Pedro Paulo, que vai fazer 50 anos em junho, é secretário municipal de Fazenda e Planejamento. Também ocupou secretarias na gestão de César Maia – prefeito de 2001 a 2008 – e nos mandatos de Eduardo Paes, de 2009 a 2016. Neste mesmo ano, apadrinhado por Paes, tentou se eleger prefeito do Rio, mas ficou em terceiro lugar. Para o fracasso pesaram as acusações de agressão física a sua ex-mulher, escândalo que o acompanhou durante toda a campanha eleitoral. Dois meses antes do pleito, a denúncia foi arquivada pelo STF, por falta de provas – mas era tarde demais.
O deputado cresceu em Jacarepaguá, na Zona Oeste, a 41,4 km da Unidos de Cosmos, mas é natural do bairro Cachambi, na Zona Norte, onde também fica, em Madureira, a sua escola de devoção – a Império Serrano. Essa predileção não foi um obstáculo para os nove sambistas que compuseram o samba-enredo da Unidos de Cosmos. Ao contrário, foi devidamente registrada: É rubro-negro enfim/Imperiano de fé. […] O futuro e a saudade, o amor pela cidade/Reunir a nossa escola/Com a humildade de Pedro, coragem de Paulo.
A bem da verdade, os frequentadores da quadra da Unidos de Cosmos parecem não dar muita bola para políticos e pessoas famosas que vez ou outra aparecem por lá. Para eles, o que mais importa é rever amigos, beber uma cerveja e sambar.
Quando visitou a quadra, em novembro passado, Pedro Paulo teve de insistir para o público prestar atenção em seu discurso. “Um minutinho aqui, gente. Ô bateria, um minutinho. Segura o chope aí, gente”, pediu ao microfone. Em vão. O burburinho só parou quando o presidente Luiz Souza solicitou respeito ao convidado.

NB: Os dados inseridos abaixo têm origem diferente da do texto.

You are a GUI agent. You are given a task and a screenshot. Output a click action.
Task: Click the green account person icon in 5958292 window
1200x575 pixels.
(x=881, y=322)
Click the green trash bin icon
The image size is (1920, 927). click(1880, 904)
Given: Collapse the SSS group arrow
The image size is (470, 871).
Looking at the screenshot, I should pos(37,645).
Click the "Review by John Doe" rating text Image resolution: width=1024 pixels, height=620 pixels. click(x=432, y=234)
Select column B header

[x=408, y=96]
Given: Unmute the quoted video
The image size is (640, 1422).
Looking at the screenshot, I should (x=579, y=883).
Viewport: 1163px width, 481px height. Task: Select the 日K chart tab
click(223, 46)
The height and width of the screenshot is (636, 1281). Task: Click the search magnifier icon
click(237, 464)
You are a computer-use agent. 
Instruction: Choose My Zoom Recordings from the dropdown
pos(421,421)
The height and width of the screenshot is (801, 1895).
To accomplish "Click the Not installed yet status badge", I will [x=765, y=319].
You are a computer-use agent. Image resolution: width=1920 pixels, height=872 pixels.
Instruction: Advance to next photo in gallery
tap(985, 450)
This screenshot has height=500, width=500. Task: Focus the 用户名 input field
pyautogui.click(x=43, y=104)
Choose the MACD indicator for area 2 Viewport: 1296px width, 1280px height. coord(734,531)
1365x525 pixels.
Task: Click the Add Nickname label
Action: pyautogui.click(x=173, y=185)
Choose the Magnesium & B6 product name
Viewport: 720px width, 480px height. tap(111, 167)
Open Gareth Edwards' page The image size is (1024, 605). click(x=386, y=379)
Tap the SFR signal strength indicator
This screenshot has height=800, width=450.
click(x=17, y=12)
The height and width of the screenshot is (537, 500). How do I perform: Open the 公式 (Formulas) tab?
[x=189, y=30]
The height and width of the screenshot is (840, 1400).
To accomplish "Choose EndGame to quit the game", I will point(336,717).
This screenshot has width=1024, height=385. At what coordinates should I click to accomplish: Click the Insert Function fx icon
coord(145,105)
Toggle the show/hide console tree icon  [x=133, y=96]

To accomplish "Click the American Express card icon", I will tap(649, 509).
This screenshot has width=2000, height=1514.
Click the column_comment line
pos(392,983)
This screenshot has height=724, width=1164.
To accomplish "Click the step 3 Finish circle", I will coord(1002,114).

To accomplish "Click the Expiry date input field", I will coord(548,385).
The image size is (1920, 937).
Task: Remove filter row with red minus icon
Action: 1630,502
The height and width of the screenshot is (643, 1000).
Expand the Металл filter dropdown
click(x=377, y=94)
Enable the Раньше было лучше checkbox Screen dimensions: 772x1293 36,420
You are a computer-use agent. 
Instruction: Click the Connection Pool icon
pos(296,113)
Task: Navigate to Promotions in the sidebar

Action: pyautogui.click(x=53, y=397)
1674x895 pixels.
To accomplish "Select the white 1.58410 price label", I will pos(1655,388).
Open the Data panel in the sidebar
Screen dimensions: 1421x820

O deputado, então, destacou as conquistas de Eduardo Paes no enfrentamento da pandemia e lembrou a importância do Carnaval para a economia da cidade. “Vamos com tudo!”, bradou, no fim do discurso – e desatou a cantar o samba-enredo em sua homenagem. Os foliões deram as costas, levantaram os copos de cerveja e voltaram a dançar.